-- START OF QUOTED TEXT --
Amit Kothari
Amit Kothari CEO of Tallyfy · Workflow AI Expert

MCP is a fad - except when it isn't

In brief

A popular essay calls the Model Context Protocol a fad: a single AI agent can write its own glue code, so why bother with a protocol? The critique holds for one developer and one tool. It falls apart the moment you wire a hundred agents to fifty systems with audit trails and access control.

Summary

  • The skeptics are right about the small case - for one developer wiring one agent to one tool, a coding model really can write the glue code itself, and a top Hacker News comment put it plainly: “the benefit does not seem to really exist in practice.”
  • The math flips at scale - wire a hundred agents to fifty systems the old way and you maintain a connector matrix; AWS’s own MCP guide reduces that to “M+N implementations,” which is the whole point of a shared standard.
  • Governance is the part the fad argument skips - audit trails, access control, version pinning, and swapping the model without rewriting every integration are enterprise problems a one-off script never has to solve.
-- END OF QUOTED TEXT --
-- START OF INFORMATION SHOWN --
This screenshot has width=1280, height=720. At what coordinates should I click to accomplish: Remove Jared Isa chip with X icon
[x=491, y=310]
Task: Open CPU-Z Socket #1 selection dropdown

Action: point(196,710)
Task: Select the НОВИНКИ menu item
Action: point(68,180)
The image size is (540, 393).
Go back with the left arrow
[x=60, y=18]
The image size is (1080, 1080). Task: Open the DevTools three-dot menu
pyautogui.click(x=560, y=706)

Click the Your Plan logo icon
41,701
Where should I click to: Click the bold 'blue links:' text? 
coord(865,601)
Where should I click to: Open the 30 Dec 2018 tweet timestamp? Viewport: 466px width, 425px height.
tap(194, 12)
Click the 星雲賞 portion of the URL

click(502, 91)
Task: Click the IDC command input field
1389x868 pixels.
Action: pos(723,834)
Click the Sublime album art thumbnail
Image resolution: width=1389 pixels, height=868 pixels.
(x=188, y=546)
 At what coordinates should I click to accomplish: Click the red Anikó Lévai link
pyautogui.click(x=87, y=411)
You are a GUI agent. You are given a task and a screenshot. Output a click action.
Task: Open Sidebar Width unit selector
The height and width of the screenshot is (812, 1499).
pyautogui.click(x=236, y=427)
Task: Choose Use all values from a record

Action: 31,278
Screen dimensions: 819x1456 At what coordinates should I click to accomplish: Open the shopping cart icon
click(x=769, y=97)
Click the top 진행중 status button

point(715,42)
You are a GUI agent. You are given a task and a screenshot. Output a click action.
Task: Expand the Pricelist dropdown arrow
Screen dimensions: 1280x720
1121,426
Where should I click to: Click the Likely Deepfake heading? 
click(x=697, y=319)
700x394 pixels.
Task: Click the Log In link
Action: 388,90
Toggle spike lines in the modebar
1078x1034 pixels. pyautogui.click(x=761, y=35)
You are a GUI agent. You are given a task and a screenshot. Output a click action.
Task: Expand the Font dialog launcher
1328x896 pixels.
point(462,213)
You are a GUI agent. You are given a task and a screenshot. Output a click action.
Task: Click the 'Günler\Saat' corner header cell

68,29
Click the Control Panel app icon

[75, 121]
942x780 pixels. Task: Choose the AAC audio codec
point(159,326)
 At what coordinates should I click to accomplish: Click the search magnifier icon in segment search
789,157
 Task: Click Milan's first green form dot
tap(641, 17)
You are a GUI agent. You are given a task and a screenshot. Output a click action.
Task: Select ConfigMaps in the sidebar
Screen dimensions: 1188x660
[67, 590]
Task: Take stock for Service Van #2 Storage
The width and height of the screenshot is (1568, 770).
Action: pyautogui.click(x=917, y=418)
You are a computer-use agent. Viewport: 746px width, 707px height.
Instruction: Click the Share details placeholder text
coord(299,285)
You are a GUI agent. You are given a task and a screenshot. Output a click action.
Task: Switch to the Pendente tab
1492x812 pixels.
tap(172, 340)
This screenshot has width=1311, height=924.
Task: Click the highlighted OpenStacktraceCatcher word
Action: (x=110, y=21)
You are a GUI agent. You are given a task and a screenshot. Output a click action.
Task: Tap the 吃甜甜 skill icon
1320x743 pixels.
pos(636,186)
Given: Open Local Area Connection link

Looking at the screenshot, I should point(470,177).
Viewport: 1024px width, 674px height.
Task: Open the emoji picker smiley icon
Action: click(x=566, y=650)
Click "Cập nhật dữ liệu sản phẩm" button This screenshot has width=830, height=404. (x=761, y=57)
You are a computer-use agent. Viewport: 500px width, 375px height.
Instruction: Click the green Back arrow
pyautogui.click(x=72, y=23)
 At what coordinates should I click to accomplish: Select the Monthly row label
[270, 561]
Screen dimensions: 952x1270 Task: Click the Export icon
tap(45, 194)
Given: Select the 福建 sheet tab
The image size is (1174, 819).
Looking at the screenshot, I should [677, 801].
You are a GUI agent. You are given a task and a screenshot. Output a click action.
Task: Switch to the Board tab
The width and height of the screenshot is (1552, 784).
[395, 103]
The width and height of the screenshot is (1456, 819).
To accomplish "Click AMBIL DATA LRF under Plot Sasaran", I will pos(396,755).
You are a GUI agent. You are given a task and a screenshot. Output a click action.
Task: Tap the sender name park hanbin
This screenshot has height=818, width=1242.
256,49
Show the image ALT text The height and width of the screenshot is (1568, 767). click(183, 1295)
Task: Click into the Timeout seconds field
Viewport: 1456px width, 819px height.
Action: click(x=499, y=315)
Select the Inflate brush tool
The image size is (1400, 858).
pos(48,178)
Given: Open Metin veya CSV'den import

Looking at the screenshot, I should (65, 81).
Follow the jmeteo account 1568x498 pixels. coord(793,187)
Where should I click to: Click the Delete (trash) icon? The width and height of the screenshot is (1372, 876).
-- END OF INFORMATION SHOWN --
_PROBLEM REQUIREMENTS:_ In the post about MCP, what does AWS's MCP guide reduce the connector matrix to?

_RESULT:_ "M+N implementations"